Recycling: Kupferausbeute erhöhen

BHS-Sonthofen hat ein neues Verfahren zur Verarbeitung sogenannter Meatballs entwickelt, um die Kupferausbeute beim Recycling zu erhöhen.

Die Elektromotoren und Motoranker stellen eine Restfraktion aus der Müllverbrennung oder dem Großshredder dar und lassen sich nur schwer sortenrein aufschließen. Dafür enthalten sie mit einem Anteil von bis zu 22 % besonders viel wertvolles Kupfer.

Im Rotorshredder lassen sich die Meatballs selektiv aufschließen. Die an einer vertikalen Welle befestigten Hämmer übertragen Schlagkräfte auf das Aufgabematerial und die Teile prallen auf die Öffnungen der Rostsegmente in den Türen, die wie Statorelemente wirken. Die Ingenieure von BHS haben speziell für diese Anwendung die Halterungen der Rostsegmente so angepasst, dass sich die Anhaftungen aus der Müllverbrennung nicht dahinter sammeln können, was die Maschine auf Dauer verstopfen würde.

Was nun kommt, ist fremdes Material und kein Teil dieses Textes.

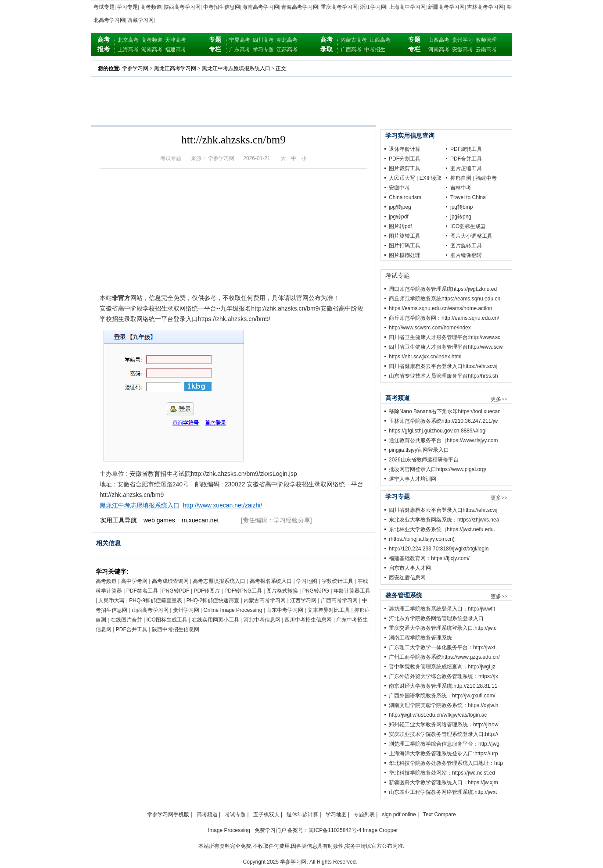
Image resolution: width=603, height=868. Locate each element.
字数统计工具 (337, 581)
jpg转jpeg (400, 207)
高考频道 (151, 7)
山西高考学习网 (150, 610)
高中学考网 (134, 581)
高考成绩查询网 (170, 581)
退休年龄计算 (405, 149)
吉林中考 (461, 188)
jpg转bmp (461, 207)
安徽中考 (399, 188)
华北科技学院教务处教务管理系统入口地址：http (446, 763)
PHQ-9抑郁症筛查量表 (155, 600)
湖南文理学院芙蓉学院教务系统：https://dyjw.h (443, 705)
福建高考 (176, 50)
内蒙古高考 (354, 40)
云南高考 (486, 50)
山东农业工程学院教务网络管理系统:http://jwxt (443, 792)
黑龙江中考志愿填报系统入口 (236, 68)
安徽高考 (463, 50)
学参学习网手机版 (168, 814)
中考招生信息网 (222, 7)
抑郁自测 (461, 178)
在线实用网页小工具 (215, 620)
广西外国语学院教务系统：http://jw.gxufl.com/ (442, 696)
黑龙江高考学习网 (175, 68)
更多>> (499, 399)
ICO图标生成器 (468, 226)
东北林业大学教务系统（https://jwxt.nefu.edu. (442, 529)
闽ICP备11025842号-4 (335, 830)
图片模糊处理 (405, 255)
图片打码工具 (405, 246)
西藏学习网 (140, 20)
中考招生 (375, 50)
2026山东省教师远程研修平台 (424, 460)
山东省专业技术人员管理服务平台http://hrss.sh (443, 376)
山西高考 (439, 40)
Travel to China (468, 197)
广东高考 (240, 50)
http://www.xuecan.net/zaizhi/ (223, 505)
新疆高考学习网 (446, 7)
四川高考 (263, 40)
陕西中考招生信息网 (176, 629)
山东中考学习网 (285, 610)
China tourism (405, 197)
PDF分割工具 (405, 159)
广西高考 (351, 50)
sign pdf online (398, 814)
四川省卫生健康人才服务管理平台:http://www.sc (445, 337)
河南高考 (439, 50)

Nach dem Materialauswurf läuft das geschredderte Metall unter einem längs zum Austragsband angeordneten Überbandmagneten durch, der die ferritische Fraktion vom restlichen Material abtrennt. Ein Querstromsichter befreit mithilfe eines Luftstroms schließlich die Kupferfraktion von Edelstahlteilen und erhitzten, unmagnetischen Eisenteilen. Das Ergebnis ist hochwertiges Metallkonzentrat, das qualitativ auf einer Stufe mit aus Kabeln recyceltem Kupfer steht.